#### Task objective
Take the lines below from the one with "The width and" through the one with "Task: Click the 34538.8" and retype them exactly. Include nothing else, and no pictures.

#### Records shown
====

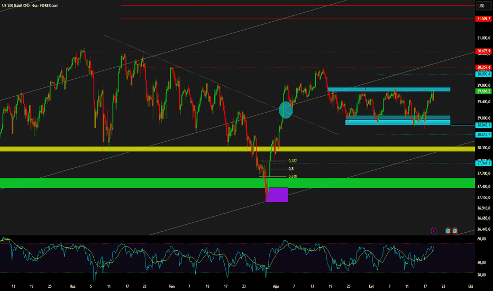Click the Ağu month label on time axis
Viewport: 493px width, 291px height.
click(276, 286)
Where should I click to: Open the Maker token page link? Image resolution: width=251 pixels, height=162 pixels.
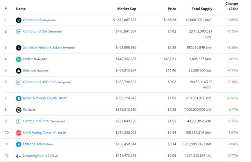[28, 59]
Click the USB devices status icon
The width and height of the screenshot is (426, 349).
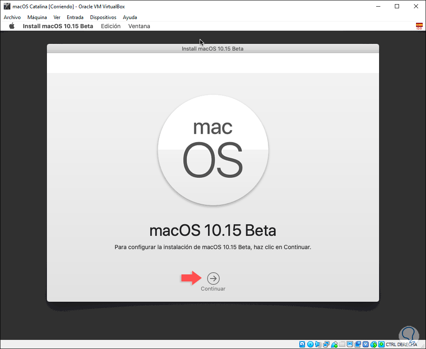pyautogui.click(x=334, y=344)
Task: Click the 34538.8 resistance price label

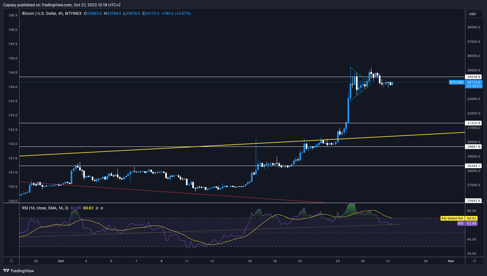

====

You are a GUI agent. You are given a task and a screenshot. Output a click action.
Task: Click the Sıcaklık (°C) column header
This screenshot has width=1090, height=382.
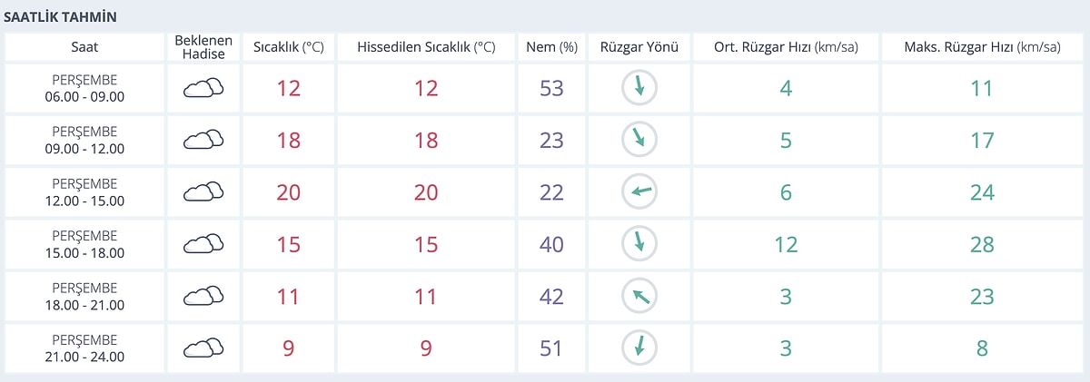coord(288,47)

====

#### Written solution
The width and height of the screenshot is (426, 349).
pyautogui.click(x=334, y=344)
Task: Click the 34538.8 resistance price label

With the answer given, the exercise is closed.